- Reading text -

--------------------------------------------------

Under the recently adopted amendments1 to the Virginia Electric Utility Regulation Act, on or before July 1, 2024, an electric utility may petition the Virginia State Corporation Commission (Commission) for a financing order for certain deferred fuel costs that would back related utility tariff bonds2.

Current law in Virginia (and as is generally the typical treatment in most states), permits recovery of fuel costs on a dollar-for-dollar basis as expenses without any additional return. Fuel costs (including purchased power) are estimated annually in advance for purposes of assigning a fuel factor in rates. If actual fuel costs (including purchased power) exceed that annual estimate, the excess is deferred and future rates are adjusted to collect such deferred costs.

Due to the Russian invasion of Ukraine, inflation and the COVID pandemic, electric utilities incurred significantly higher fuel costs and experienced significant fuel cost under-recovery. In the case of Dominion Energy Virginia (Dominion), its projected 2022 deferred fuel cost balance was more than $1 billion.

In Dominion's related fuel factor proceeding for 2022-20233, Dominion noted that its costs for natural gas and coal in the July 2021-March 2022 period were 100% and 92% higher, respectively, than the prior corresponding period.

--------------------------------------------------

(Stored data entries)
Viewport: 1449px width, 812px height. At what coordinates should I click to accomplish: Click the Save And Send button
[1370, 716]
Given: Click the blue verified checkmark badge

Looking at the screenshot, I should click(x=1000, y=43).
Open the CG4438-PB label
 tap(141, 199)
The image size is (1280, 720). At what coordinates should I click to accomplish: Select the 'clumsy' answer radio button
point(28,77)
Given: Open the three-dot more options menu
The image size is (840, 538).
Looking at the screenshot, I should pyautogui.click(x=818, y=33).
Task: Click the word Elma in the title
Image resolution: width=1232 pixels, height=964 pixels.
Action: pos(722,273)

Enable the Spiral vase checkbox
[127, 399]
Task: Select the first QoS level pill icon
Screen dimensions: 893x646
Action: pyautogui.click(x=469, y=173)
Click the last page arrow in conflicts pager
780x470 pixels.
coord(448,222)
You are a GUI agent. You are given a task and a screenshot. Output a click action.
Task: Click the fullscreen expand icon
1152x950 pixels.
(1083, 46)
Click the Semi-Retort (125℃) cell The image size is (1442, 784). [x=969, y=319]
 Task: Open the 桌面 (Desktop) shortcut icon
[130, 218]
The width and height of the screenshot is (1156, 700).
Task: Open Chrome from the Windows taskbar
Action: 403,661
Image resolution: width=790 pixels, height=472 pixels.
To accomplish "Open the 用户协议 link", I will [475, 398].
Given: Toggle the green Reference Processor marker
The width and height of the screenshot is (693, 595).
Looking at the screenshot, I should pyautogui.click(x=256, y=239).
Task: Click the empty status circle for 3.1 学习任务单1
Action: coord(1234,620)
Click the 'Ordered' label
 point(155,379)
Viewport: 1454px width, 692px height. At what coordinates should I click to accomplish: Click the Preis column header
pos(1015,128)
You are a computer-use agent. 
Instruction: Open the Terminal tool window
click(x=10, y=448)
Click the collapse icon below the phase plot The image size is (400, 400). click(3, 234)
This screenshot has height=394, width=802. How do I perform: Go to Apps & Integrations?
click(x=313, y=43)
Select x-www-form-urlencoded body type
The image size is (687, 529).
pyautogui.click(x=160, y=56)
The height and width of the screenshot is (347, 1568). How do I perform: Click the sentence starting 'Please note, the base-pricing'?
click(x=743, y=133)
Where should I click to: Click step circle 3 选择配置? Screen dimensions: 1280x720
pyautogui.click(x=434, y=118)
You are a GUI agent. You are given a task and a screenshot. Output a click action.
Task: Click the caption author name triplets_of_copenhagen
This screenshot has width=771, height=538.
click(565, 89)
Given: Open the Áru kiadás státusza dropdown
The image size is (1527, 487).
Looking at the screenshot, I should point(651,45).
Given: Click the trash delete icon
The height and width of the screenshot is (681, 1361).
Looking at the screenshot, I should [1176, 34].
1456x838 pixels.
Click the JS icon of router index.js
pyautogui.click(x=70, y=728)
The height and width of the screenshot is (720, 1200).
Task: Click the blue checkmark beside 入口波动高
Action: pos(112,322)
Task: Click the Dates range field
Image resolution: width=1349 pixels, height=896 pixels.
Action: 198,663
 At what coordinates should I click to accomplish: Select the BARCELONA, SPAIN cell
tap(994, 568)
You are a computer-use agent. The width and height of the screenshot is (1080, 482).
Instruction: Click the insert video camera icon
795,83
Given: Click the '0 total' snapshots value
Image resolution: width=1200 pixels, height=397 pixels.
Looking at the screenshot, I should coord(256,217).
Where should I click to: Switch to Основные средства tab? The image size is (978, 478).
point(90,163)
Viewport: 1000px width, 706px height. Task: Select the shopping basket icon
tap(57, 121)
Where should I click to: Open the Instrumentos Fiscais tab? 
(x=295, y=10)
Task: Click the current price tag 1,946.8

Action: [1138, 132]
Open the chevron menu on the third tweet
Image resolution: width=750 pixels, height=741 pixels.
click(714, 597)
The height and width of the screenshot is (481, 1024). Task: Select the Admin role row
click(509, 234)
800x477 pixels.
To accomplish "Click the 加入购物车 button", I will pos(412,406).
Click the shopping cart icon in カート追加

--------------------------------------------------

- The task -
Extend the article on Virginia's deferred fuel cost financing, picking up right after its last sentence.

- Exercise result -
While the order in Dominion's fuel factor proceeding for 2022-2023 allows it to recover these deferred fuel costs over a three-year period as proposed by Dominion4 to mitigate the rate "shock" to its customers that results from the deferred fuel cost recovery, it is expected that Dominion and other similarly situated electric utilities may seek to use this new recovery option since the opportunity to use lower cost financing and longer amortization will likely yield lower rate impacts for customers.

Footnotes

1. Under Senate Bill 1265 passed by the Virginia House and Senate on February 25, 2023 adding a new section 56-249.6:1 to the Code of Virginia.

2. Also known as rate reduction bonds, rate recovery bonds, stranded cost bonds, and utility rate charge bonds, utility tariff bonds have been used for storm costs (see our related Legal Update), coal plant retirement (see our related Legal Updates here and here), catastrophic wildfires (see our related Legal Update) and for COVID under-collections (see our related Legal Update) and have been proposed for coal ash remediation nuclear plant construction overruns (see our related Legal Update).

3. Case No. PUR-2022-00064.

4. In contrast to the two-year period required under Virginia Code section 56-249-6.C.